2. "Re:Creators Summer Special: Spending Time with the Girl Creations!"
3. "Re:Creators Summer Special Continued: It's Summer! It's Yukata! It's a Girls Party!"

| No. | Title | Original release date |
| 1 | "The Wonderful Voyage I will remember everything that happened to me." Transliteration: "Subarashiki Kōkai" (Japanese: 素晴らしき航海 I will remember everything that happened to me.) | April 8, 2017 |
One evening, Sōta Mizushino, a high school student struggling to draw, watches his favorite anime series, Elemental Symphony of Vogelchevalier on his tablet. Just then, a strange glitch happens and Sōta is transported to the anime's world, where the lead character, Selesia Upitiria, is battling against a mysterious girl known only as the Military Uniform Princess. Narrowly escaping from the battle, Sōta returns to the real world alongside Selesia, who becomes confused when Sōta tells her she is a fictional character. The Military Uniform Princess also arrives in the real world and pursues Sōta and Selesia, but she retreats after another fictional character, Meteora Österreich from the video game Avalken of Reminisce, appears as well.
| 2 | "Dynamite and Cool Guy ...... that wasn't funny." Transliteration: "Dainamaito to Kūru Gai" (Japanese: ダイナマイトとクールガイ ...... that wasn't funny.) | April 15, 2017 |
Meteora explains how the Military Uniform Princess transported her and Selesia, along with other fictional characters, to the world where their worlds were created with the intent of overthrowing their creators and having them rewrite their worlds.

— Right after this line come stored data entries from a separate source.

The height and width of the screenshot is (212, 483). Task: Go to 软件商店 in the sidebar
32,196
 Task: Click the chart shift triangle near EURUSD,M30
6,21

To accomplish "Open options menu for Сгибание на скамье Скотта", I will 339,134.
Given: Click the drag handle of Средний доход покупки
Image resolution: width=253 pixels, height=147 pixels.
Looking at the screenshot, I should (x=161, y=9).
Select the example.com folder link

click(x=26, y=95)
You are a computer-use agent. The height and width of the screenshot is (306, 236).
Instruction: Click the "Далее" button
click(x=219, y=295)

As Selesia requests to meet her own creator, Sōta arranges her to meet with the Vogelchevalier light novel's author, Takashi Matsubara, who is understandably confused by the situation. Just then, the group is attacked by Mamika Kirameki, a character from the magical girl anime series Magical Slayer Mamika, who is siding with the Military Uniform Princess to try and improve her world. While getting the upper hand against Selesia, Mamika is shocked to learn of the pain and damage her attacks cause outside of her own world. In her denial, Mamika launches a powerful magic attack at Selesia, but it is blocked by Yūya Mirokuji, the antagonist of the Exclusive Underground: Dark Night manga series.

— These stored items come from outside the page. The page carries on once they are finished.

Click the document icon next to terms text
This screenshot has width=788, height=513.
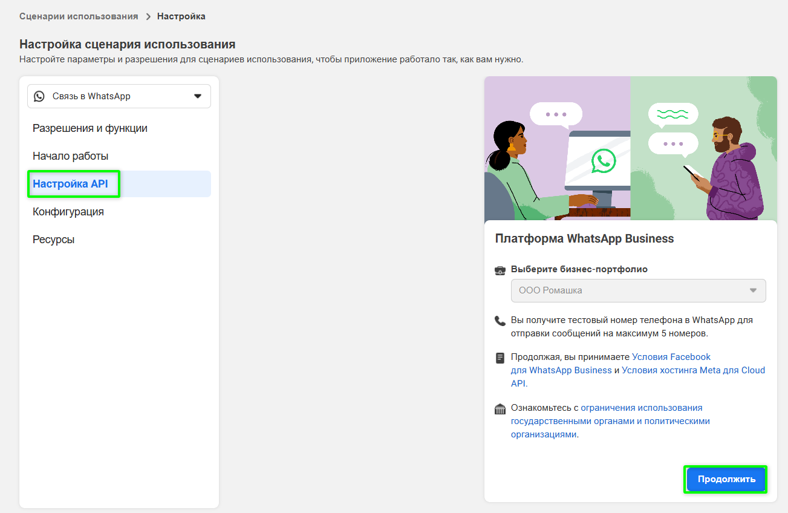point(500,358)
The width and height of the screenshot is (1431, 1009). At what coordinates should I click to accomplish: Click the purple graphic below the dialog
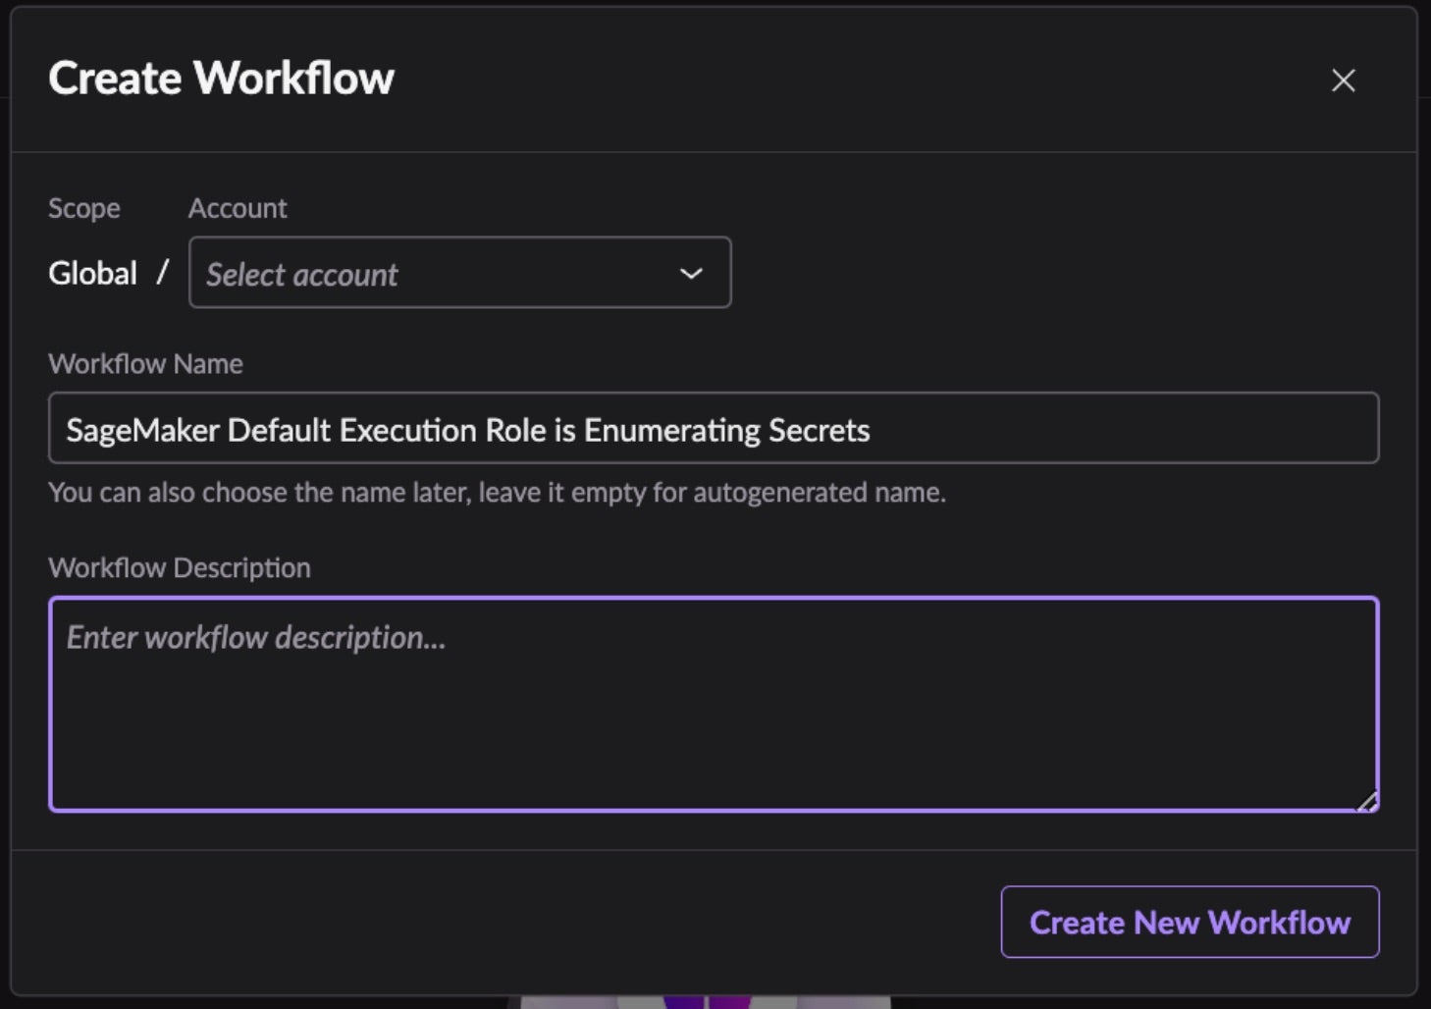tap(705, 1002)
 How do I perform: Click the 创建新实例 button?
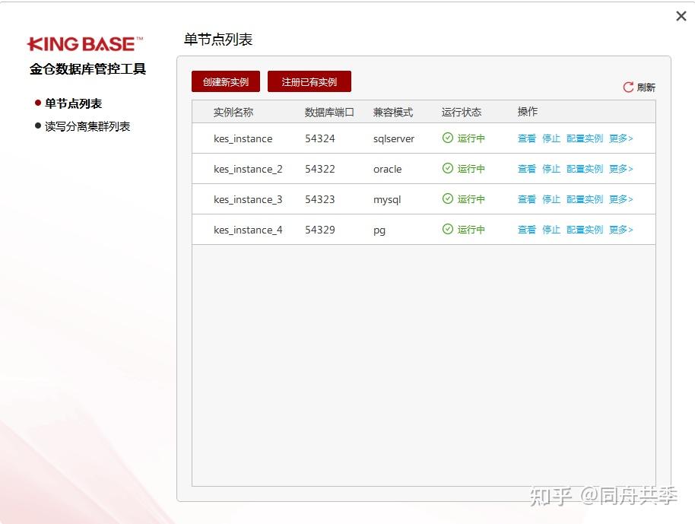click(225, 81)
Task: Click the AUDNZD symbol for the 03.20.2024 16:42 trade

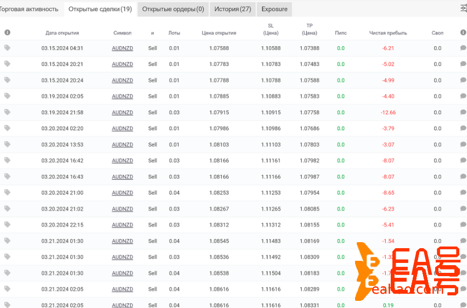Action: (x=122, y=160)
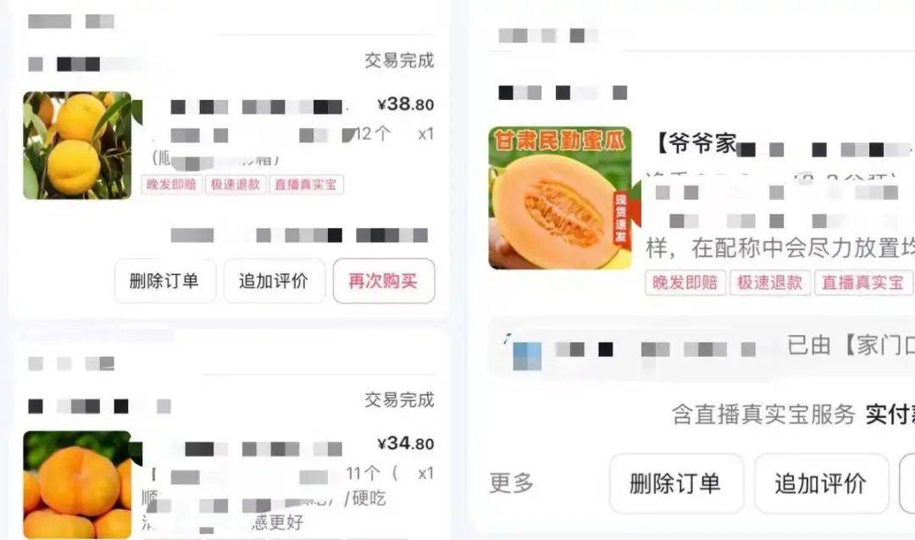Click the ¥34.80 price of the second order
Image resolution: width=915 pixels, height=540 pixels.
(x=406, y=443)
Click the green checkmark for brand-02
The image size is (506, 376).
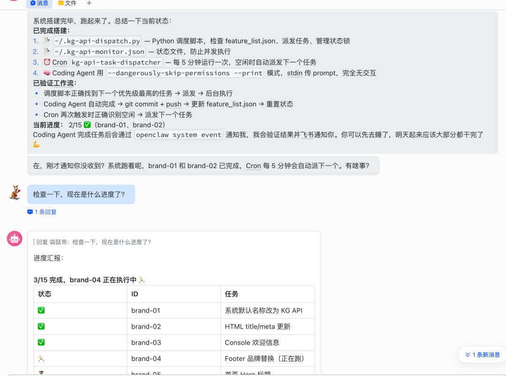41,326
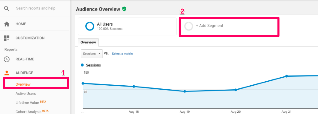The image size is (318, 114).
Task: Click the All Users blue donut icon
Action: 90,26
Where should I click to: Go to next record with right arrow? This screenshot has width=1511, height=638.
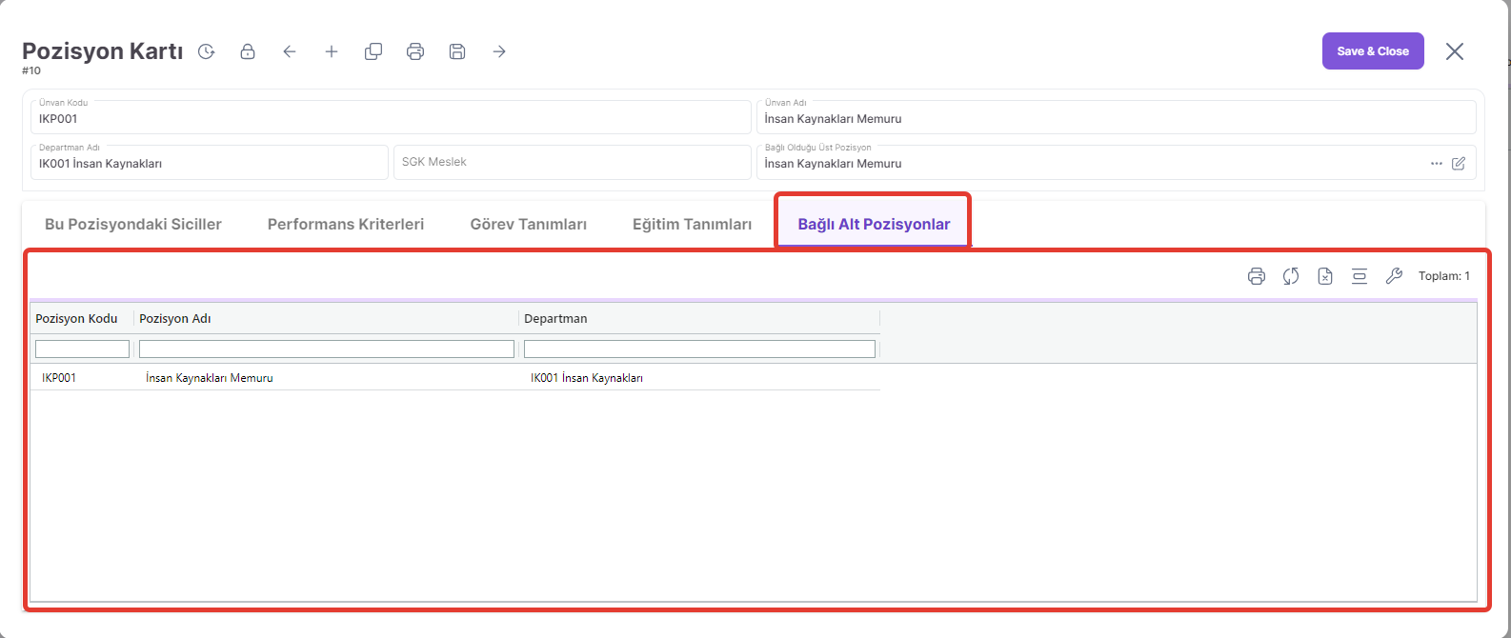pyautogui.click(x=499, y=51)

| 3 | "The Extraordinary Ordinary Everyday Life Don't worry about what others said. Just be yourself." Transliteration: "Heibon ni Shite Hibon'naru Nichijō" (Japanese: 平凡にして非凡なる日常 Don't worry about what others said. Just be yourself.) | April 22, 2017 |
Before Yūya can battle against Mamika, Alicetaria February, a secondary character from Alicetaria of the Scarlet, arrives at the scene and escapes with Mamika. Sharing what he knows with the others, Yūya states that he has no interest in altering his world and goes off on his own. Later that night, as Meteora proposes that they test whether or not a creation's world can actually be changed, Takashi calls over Vogelchevalier's illustrator, Marine, to see if altering Selesia's backstory will have any effect on Selesia herself. They create a character description and illustration depicting Selesia casting fire magic, but this proves to have no effect on the real Selesia. Meanwhile, Mamika overhears the Military Uniform Princess talking about Sōta and someone named Setsuna.

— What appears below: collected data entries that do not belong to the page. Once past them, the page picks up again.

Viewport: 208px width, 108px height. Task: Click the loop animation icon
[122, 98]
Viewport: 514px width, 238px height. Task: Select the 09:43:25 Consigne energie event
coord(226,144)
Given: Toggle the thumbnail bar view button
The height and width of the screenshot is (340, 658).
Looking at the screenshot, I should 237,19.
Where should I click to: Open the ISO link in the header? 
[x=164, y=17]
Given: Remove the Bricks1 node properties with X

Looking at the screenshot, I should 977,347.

| 4 | "That Time I Said Hello to Him If so, I want to protect what he loved." Transliteration: "Sono Toki wa Kare ni Yoroshiku" (Japanese: そのときは彼によろしく If so, I want to protect what he loved.) | April 29, 2017 |
Meteora visits the company who developed Avalken of Reminisce, only to learn her creator, Nobuyuki Sakamoto, died in an accident a year ago. After playing her game overnight, Meteora, content that her creator put great care into crafting her world, shares her theories on the Military Uniform Princess' objective. Noticing that the supernatural abilities that come from their respective worlds conflict with the laws of physics in the real world, Meteora predicts that if more creations appear and cause disorder to the real world's common sense, the fabric of reality may be destroyed as a result. Elsewhere, Alicetaria questions the Military Uniform Princess after her own attempt to get her creator to change her world also ended in failure, while also making friends with Mamika. Later, Takashi receives a call from Masaaki Nakanogane, scenario writer of the Infinite Divine Machine Mono Magia mecha series, who informs him that both the main character, Rui Kanoya, and his giant mech Gigas Machina, have appeared at his house.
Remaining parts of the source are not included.